* **Screen-element location records**
-*-*-

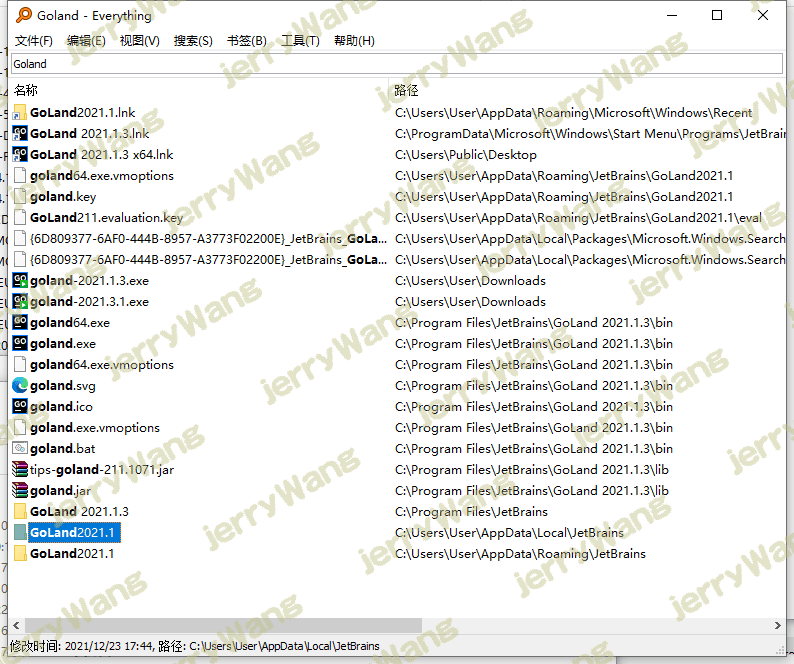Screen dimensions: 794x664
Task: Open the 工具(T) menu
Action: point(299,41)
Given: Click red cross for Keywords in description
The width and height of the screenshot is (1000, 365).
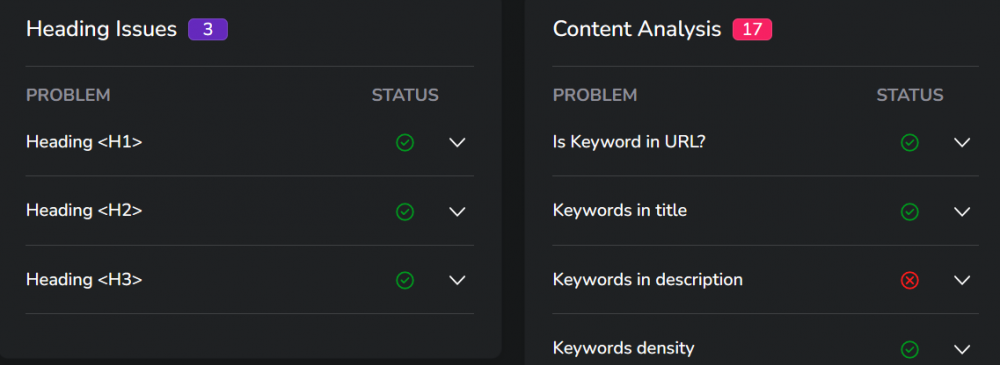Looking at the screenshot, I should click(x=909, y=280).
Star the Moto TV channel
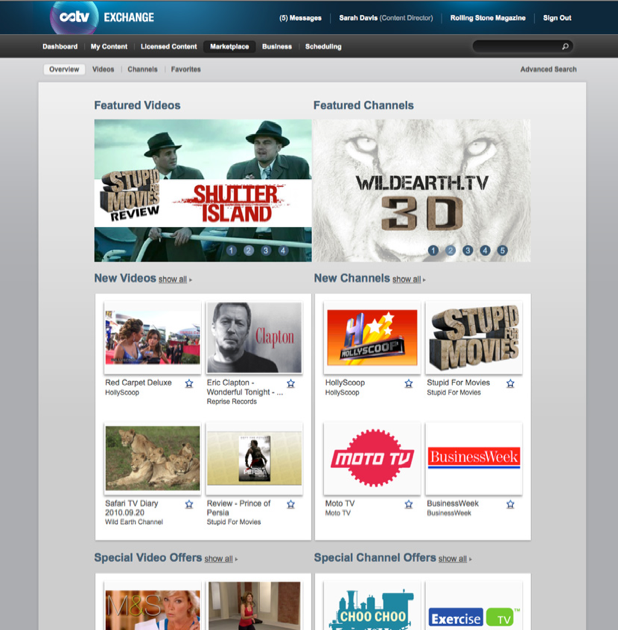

-*-*-

* **Problem to work on**
Print the entries from the line containing "Given: Click red" through the end of the entries, both included, with every line exactly as it appears. Leave the pictures out.

* **Solution**
Given: Click red cross for Keywords in description
The width and height of the screenshot is (1000, 365).
Looking at the screenshot, I should click(x=909, y=280).
Star the Moto TV channel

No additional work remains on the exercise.